Rooting trees¶
Rooting or re-rooting trees orients the direction of ancestor-descendant relationships and thus provides "polarization" for the direction of evolution. Most tree inference algorithms return an unrooted tree as a result, and it is up to the researcher to select the placement of the root based on external information (e.g., outgroup designation) or analytical methods (e.g., based on edge lengths).
This tutorial section provides background on how rooting or re-rooting affects a tree data structure and how to choose the edge and position on which to root a tree. It also clarifies several common misconceptions and sources of error during tree rooting.
import toytree
# an example tree with outgroup (r3,r4)
tree = toytree.rtree.unittree(ntips=5, seed=123)
# create an unrooted tree
utree = tree.unroot()
# root the tree on its original outgroup
rtree = utree.root("r3", "r4")
# re-root the tree on an alternative outgroup
atree = rtree.root("r2")
Take Home
A tree can be manually rooted on an outgroup using tree.root(...), or using one of several algorithms to estimate the root placement. A tree can be unrooted using tree.unroot().
The treenode¶
All ToyTree objects contain a node that is designated the treenode, and which represents the top level Node
object in the collection of nodes that make up the tree hierarchy. This node exists in a tree whether it is rooted or unrooted. We use the term treenode rather than root node to refer to this top level node, since it is not always a true root node, as in the case of an unrooted tree. This can be a confusing point, but understanding it will help to make clear what the process of tree rooting actually represents. It is a little more complex than simply moving or relabeling a node, as described for the three operations below.
Rooting¶
When rooting an unrooted tree, a new node is inserted on an edge, splitting it into two (it helps me to think of it visually as pinching the edge and pulling it back to insert the node). The new node serves as the treenode. The number of nodes in the tree increases by 1.
Unrooting¶
When unrooting a rooted tree, the current treenode is removed, and an existing node in the tree (the previous treenode's left child) is designated as the treenode.
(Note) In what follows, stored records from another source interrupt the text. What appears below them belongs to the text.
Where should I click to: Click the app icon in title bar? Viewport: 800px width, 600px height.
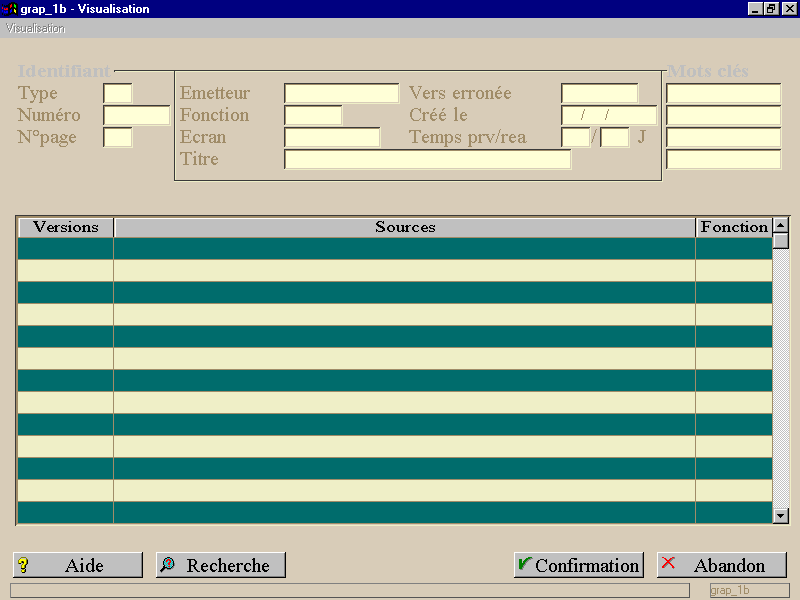[x=9, y=9]
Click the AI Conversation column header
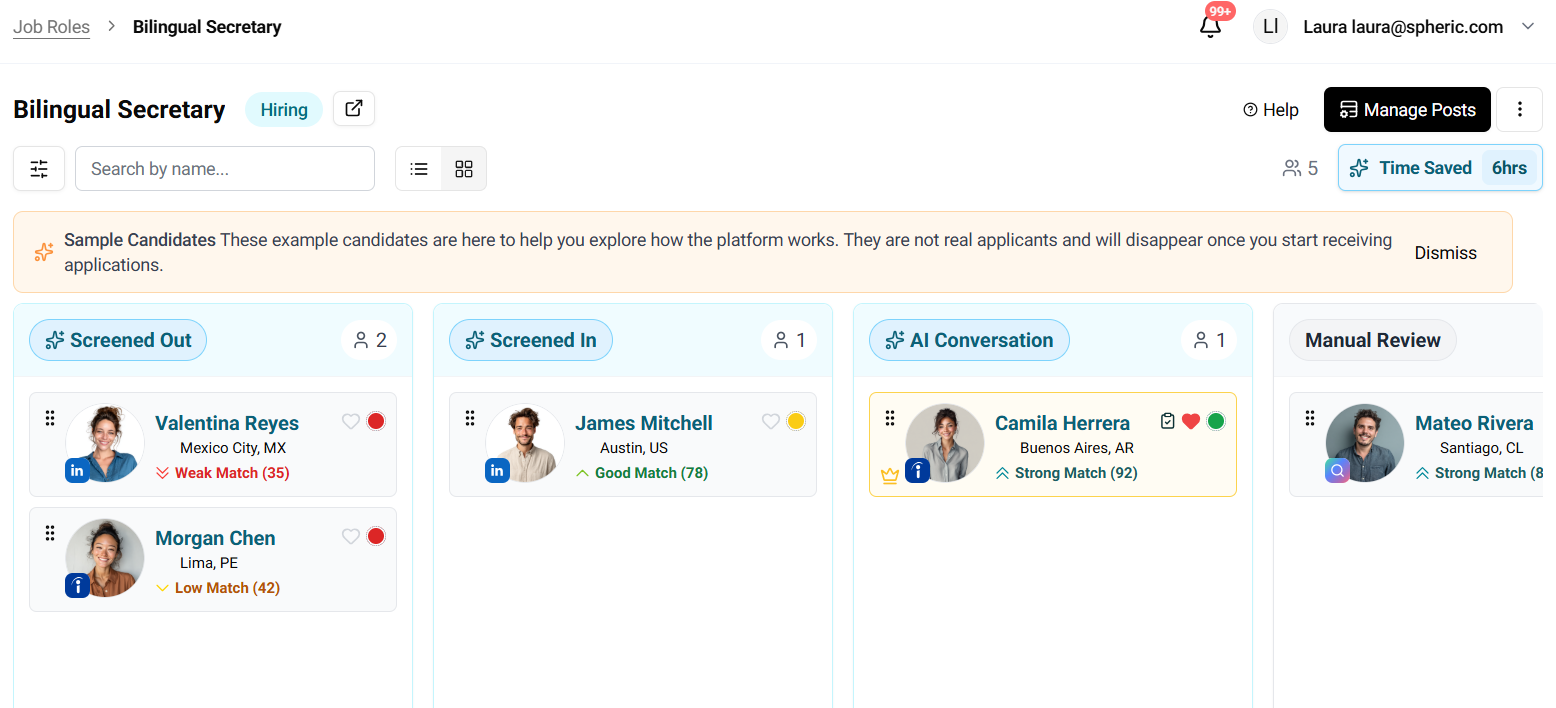 point(969,341)
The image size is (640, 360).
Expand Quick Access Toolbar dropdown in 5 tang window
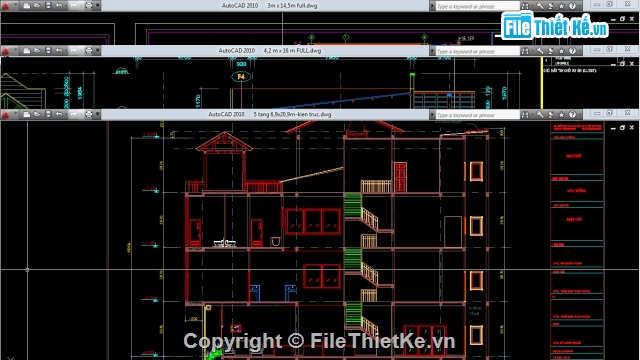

The number of nodes in the tree decreases by 1.
Re-rooting¶
When re-rooting a rooted tree, the current treenode is removed and a new node is inserted on a different edge of the tree. The new node serves as the treenode. The number of nodes in the tree does not change.
# the .treenode is the top-level node
tree.treenode
<Node(idx=8)>
# it is also accessible as the last indexed node
tree[-1]
<Node(idx=8)>
Rooting visualized¶
You cannot verify that a tree is unrooted based simply on a visualization, since an unrooted tree can look the same as a rooted tree that contains a polytomy at its root. Thus, it is best practice to mention in a figure legend whether and how a tree is rooted. Another way of hinting that a tree is rooted versus unrooted is by using different tree layouts for visualization. This is demonstrated below.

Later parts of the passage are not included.